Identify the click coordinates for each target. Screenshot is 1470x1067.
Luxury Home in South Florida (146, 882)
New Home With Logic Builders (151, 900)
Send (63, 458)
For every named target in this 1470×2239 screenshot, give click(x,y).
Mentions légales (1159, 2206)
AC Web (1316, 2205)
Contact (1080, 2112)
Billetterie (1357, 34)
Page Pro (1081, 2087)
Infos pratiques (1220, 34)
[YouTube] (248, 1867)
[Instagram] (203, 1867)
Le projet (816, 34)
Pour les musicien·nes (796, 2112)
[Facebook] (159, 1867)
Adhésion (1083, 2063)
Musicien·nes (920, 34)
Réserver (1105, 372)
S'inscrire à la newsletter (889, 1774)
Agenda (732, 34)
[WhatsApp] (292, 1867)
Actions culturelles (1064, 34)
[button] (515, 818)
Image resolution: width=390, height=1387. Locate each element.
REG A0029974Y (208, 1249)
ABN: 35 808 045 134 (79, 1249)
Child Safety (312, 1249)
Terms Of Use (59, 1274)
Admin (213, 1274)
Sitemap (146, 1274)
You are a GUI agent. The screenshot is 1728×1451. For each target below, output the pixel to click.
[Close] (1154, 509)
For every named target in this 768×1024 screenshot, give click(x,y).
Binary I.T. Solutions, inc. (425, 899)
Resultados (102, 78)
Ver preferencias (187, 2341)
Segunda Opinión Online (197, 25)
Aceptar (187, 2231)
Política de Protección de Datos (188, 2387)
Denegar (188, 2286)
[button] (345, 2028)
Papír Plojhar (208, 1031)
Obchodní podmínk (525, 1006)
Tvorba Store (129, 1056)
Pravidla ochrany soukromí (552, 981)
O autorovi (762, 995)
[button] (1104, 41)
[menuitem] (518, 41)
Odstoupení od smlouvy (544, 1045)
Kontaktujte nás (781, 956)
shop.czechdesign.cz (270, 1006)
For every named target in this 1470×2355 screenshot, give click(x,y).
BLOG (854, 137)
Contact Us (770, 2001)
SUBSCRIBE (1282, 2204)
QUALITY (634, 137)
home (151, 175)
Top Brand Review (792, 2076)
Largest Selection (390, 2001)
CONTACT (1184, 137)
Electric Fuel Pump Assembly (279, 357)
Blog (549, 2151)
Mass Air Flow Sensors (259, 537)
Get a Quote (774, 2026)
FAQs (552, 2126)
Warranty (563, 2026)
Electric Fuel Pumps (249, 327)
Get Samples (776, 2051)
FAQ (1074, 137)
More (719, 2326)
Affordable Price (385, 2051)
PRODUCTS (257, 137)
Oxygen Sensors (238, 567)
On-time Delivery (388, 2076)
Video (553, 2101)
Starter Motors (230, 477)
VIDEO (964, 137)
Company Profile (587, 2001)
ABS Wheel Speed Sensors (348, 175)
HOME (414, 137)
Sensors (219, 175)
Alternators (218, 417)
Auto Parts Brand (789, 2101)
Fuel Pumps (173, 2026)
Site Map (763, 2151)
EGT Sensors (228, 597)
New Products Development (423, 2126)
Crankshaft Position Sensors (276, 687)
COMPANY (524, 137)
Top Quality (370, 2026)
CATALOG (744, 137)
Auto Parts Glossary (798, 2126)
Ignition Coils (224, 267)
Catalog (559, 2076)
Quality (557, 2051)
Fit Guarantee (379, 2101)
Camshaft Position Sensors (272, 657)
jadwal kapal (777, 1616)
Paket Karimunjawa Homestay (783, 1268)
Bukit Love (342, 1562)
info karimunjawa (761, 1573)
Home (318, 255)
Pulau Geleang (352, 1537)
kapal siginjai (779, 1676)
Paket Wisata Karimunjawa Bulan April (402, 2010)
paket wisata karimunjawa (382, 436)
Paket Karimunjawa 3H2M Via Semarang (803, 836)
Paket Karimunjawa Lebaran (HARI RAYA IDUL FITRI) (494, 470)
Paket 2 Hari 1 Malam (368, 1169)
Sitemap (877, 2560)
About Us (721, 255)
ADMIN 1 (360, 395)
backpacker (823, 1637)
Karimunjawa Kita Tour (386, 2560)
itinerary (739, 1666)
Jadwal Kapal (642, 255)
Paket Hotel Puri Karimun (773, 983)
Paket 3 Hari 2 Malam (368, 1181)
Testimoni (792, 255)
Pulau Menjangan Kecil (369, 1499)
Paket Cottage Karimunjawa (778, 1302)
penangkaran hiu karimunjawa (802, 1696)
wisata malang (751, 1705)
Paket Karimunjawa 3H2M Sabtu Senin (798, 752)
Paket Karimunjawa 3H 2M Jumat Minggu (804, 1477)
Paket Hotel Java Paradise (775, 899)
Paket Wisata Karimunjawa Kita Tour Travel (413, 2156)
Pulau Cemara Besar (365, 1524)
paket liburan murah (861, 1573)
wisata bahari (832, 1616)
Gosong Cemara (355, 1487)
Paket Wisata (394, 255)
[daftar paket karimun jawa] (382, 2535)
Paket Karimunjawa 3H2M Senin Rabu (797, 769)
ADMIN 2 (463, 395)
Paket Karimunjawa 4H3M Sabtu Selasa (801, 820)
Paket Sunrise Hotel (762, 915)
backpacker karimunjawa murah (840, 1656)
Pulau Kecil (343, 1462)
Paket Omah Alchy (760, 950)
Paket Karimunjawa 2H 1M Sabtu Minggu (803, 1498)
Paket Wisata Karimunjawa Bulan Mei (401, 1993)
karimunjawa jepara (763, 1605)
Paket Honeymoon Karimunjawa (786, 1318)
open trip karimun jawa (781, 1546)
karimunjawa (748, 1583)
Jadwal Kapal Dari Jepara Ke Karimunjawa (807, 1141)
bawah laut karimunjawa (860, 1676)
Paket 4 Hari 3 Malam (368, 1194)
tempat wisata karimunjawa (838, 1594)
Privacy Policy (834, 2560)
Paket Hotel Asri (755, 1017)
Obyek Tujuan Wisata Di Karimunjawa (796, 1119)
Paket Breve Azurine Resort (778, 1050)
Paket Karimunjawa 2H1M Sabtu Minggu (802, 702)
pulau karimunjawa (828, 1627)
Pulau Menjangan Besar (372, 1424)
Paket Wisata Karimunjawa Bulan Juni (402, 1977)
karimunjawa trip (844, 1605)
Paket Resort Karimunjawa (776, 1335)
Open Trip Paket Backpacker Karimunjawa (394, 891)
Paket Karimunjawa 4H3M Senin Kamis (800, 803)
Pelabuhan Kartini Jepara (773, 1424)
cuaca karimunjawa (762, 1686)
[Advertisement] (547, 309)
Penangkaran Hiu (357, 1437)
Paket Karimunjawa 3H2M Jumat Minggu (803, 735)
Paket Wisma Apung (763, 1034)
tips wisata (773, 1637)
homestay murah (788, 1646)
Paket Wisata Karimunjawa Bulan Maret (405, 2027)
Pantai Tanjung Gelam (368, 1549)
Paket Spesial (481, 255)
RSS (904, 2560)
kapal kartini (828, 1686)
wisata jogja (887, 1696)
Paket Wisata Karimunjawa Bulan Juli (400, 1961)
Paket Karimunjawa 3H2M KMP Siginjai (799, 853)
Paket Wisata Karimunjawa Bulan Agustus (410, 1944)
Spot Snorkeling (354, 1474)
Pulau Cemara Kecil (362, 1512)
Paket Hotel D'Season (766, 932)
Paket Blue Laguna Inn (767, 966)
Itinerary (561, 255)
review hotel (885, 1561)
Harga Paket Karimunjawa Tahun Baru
*-*-*
In the data above, find the line that contains "Tvorba Store (129, 1056)" and the line that contains "Warranty (563, 2026)". Repeat exactly those lines and every line between them, and only those.

Tvorba Store (129, 1056)
Pravidla ochrany soukromí (552, 981)
O autorovi (762, 995)
[button] (1104, 41)
[menuitem] (518, 41)
Odstoupení od smlouvy (544, 1045)
Kontaktujte nás (781, 956)
shop.czechdesign.cz (270, 1006)
For every named target in this 1470×2355 screenshot, give click(x,y).
BLOG (854, 137)
Contact Us (770, 2001)
SUBSCRIBE (1282, 2204)
QUALITY (634, 137)
home (151, 175)
Top Brand Review (792, 2076)
Largest Selection (390, 2001)
CONTACT (1184, 137)
Electric Fuel Pump Assembly (279, 357)
Blog (549, 2151)
Mass Air Flow Sensors (259, 537)
Get a Quote (774, 2026)
FAQs (552, 2126)
Warranty (563, 2026)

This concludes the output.